The counter-revolution commenced quietly from a Health and Well Being Centre in Wolverhampton, the venue for a BASW Black Country Branch conference, ‘Social Work in a Time of Austerity’. More than 40 participants – or future ‘agents for change’ – were present to listen, absorb, discuss and begin their personal campaign to fight back in support for the vulnerable.
It began with two messages of gloom from people operating where austerity was most apparent – Sandwell and Wolverhampton. Firstly, Dr John Middleton, Director of Public Health for Sandwell, equated economic inequality with health inequalities and in his retirement year reflected that all the progress he had made in the last 20 years had retreated to the point where it was now an upward climb.
Secondly, Jeremy Vanes, the Chief Operating Officer of Wolverhampton Citizens Advice Bureau, said the organisation has seen its workload double since 2007 while the workforce had reduced by a third. The loss of legal aid, he said, effectively meant the loss of case law, while the inevitable eventual rise in mortgage rates is an “iceberg waiting for its Titanic”.

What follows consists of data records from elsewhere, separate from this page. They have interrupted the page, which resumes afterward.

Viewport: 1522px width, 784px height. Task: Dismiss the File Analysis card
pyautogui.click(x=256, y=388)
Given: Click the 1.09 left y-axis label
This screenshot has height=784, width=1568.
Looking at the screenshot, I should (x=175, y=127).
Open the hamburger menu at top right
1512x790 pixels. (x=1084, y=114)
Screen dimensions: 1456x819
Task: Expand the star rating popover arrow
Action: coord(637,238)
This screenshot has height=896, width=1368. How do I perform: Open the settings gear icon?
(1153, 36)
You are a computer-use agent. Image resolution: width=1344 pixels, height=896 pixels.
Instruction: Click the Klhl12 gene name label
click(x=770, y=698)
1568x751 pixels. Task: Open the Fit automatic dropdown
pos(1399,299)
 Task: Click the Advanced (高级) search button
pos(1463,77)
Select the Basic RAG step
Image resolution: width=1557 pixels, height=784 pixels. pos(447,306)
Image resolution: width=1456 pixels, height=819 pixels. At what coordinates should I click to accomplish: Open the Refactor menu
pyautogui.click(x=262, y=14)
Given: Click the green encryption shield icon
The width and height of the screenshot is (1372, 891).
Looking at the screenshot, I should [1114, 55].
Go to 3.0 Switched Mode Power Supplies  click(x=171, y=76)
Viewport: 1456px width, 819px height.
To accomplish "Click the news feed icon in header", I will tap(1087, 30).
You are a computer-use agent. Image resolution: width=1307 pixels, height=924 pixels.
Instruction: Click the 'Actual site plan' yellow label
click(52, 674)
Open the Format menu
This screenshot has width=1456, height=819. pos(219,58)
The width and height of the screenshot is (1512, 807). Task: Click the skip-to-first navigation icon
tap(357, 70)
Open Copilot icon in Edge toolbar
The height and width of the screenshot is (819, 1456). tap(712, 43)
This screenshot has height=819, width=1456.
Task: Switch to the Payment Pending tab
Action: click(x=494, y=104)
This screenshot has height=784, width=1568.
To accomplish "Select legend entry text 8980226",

This was followed by a talk from Graeme Simpson of the University of Wolverhampton who offered a historical context. He reminded participants that as far back as 1851 Samuel Smiles and others had been talking of self-help, the deserving and undeserving poor, and conditional payments – sentiments echoed by the current Coalition Government.
Mr Simpson stressed that social work was under attack in that period of history and now, adding that the onus is on social workers “to be bothered about those with whom nobody wants to be bothered”. He said what is different today is that we are seeing an ideological assault on both the public sector and the concept of welfare. The need for austerity and the slogan of ‘we are all in this together’ are vehicles to achieve this objective, he argued.
Austerity measures, however, fall disproportionately on the poor, said Simpson, and in particular disabled people who find services they use are being closed down or eligibility criteria ‘tightened’.
By 2018-19, local government will be forced to make cuts of almost 75%. Over half of all cuts will be to services and benefits. In a situation where social work is seen as a business, Simpson said the answer lay with social workers accepting that their practice had both a personal and political dimension and that the need to build relationships with people receiving services is vital. He urged a focus on people, not profit.
The event also heard from Simon Cole of the Social Workers Benevolent Trust, who highlighted the impact of austerity on social workers witnessed by his charity. The BASW-backed social worker charity has increased its spending between 2008-09 and 2012-13 by £11,000 to make support more widely available for hard-pressed professionals. He said there was a shift in need away from credit card debt to people requiring help with food costs.
The final speaker was Dr Jon Dean, from Sheffield Hallam University, who in his talk, ‘Strategies in practice: Are social and community workers everyday revolutionaries?', argued that the theory of anarchy had some of the answers to both current austerity and social work practice.
Anarchy’s popular image was one of violence and hooded demonstrators, said Dr Dean, but this misrepresented the theory. He outlined anarchism as the organisation of society on a voluntary, cooperative basis, centred on consensual decision-making, without recourse to force or compulsion.
This requires people to engage in meaningful relationships where listening means listening and, in turn, to show by doing. Dr Dean said such an approach had to be based on a local setting, since the state is too remote. He added that the model needs workers with interpersonal skills and who are based in their communities. This has obvious relevance to what people see as the vital skills of social work.
Concepts of the personal and political emerged as the dominant themes in workshops that followed. Participants spoke about the need for renewed teamwork and supervision, as well as the importance of building relationships with people who are excluded or vulnerable.
This begins with one’s own actions in creating respect for people who use services and for colleagues. What began to emerge from the day was the feeling that the current political position that views cuts as an inevitable consequence of the 2008 financial crisis has to be challenged and alternative perspectives created.